Which algorithm converges more quickly? By approximately what factor? For instance, if Metropolis-Hastings takes twice as many iterations to converge as Gibbs sampling, you'd say that it converged faster by a factor of 2. Fill in sampling_question() to answer both parts.
In [16]:
def calculate_posterior(games_net):
"""Calculate the posterior distribution
of the BvC match given that A won against
B and tied C. Return a list of probabilities
corresponding to win, loss and tie likelihood."""
posterior = [0,0,0]
engine = JunctionTreeEngine(games_net)
AvB = games_net.get_node_by_name('AvB')
BvC = games_net.get_node_by_name('BvC')
CvA = games_net.get_node_by_name('CvA')
engine.evidence[AvB] = 0
engine.evidence[CvA] = 2
Q = engine.marginal(BvC)[0]
index = Q.generate_index([0],range(Q.nDims))
posterior[0] = Q[index]
index = Q.generate_index([1],range(Q.nDims))
posterior[1] = Q[index]
index = Q.generate_index([2],range(Q.nDims))
posterior[2] = Q[index]
return posterior
In [17]:
iter_counts = [1e1,1e3,1e5,1e6]
def compare_sampling(bayes_net, posterior):
"""Compare Gibbs and Metropolis-Hastings
sampling by calculating how long it takes
for each method to converge to the
provided posterior."""
# TODO: finish this function
return Gibbs_convergence, MH_convergence
In [18]:
def sampling_question():
"""Question about sampling performance."""

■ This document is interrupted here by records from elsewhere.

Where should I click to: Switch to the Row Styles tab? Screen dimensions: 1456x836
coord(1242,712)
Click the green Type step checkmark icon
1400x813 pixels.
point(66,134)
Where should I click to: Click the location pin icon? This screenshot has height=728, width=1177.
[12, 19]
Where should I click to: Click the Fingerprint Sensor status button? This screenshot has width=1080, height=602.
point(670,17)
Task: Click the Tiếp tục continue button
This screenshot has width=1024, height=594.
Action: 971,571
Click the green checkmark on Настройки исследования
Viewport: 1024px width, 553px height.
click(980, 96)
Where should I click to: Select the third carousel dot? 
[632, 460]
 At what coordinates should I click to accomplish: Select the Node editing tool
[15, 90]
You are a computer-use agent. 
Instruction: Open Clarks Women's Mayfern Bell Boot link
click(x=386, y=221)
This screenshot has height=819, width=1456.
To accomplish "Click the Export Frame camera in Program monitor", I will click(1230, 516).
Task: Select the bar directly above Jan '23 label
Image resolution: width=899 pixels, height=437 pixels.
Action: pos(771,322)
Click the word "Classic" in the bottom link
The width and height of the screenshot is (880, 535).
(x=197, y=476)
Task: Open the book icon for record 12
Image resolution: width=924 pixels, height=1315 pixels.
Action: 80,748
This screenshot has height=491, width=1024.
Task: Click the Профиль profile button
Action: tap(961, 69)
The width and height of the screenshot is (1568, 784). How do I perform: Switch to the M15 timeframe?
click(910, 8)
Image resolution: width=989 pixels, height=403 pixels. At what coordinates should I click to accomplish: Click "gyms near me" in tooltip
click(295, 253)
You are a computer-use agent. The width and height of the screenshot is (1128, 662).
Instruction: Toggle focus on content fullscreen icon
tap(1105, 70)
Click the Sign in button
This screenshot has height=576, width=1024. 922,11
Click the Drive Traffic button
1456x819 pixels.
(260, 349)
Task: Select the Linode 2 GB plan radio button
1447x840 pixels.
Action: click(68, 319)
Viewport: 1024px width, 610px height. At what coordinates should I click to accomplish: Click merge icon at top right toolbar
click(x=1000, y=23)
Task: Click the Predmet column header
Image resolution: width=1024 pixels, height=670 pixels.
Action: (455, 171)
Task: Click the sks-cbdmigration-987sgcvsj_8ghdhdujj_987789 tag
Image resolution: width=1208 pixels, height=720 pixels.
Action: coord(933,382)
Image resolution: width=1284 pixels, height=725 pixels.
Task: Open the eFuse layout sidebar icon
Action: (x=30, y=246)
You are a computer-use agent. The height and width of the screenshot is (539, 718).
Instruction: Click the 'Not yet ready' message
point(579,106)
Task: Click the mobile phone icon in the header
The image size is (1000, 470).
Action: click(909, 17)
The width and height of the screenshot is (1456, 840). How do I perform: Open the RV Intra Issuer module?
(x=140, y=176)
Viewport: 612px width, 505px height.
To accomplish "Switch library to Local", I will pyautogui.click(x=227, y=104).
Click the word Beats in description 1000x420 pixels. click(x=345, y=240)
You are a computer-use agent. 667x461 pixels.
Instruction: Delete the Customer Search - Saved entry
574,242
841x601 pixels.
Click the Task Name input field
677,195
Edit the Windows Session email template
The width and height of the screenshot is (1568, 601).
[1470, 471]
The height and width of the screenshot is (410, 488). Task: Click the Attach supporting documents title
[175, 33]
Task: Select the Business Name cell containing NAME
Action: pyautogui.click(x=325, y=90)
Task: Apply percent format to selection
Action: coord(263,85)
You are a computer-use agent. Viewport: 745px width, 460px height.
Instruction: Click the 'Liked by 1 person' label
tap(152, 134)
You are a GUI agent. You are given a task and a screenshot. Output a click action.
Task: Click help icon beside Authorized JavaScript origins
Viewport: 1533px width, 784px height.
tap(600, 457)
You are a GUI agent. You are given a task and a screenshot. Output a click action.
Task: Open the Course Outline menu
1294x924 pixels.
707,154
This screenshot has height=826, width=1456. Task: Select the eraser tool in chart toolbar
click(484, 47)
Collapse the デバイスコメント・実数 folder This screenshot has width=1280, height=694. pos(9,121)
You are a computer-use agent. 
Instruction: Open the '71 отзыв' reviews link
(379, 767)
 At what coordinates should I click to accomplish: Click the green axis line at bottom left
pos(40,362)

# TODO: assign value to choice and factor
choice = 1
options = ['Gibbs','Metropolis-Hastings']
factor = 0
return options[choice], factor
In [19]:
# test your sampling methods here
posterior = calculate_posterior(game_net)
compare_sampling(game_net, posterior)
5 points
Suppose there are now $n$ teams in the competition, and all matches have been played except for the last match. Using inference by enumeration, how does the complexity of predicting the last match vary with $n$?
Fill in complexity_question() to answer, using big-O notation. For example, write 'O(n^2)' for second-degree polynomial runtime.
In [ ]:
def complexity_question():
# TODO: write an expression for complexity
complexity = 'O(2^n)'
return complexity
You're done! Submit this file as a "probability_notebook.ipynb" on T-Square before October 15, 9:35 AM. This assignment will be graded on the accuracy of the functions you completed.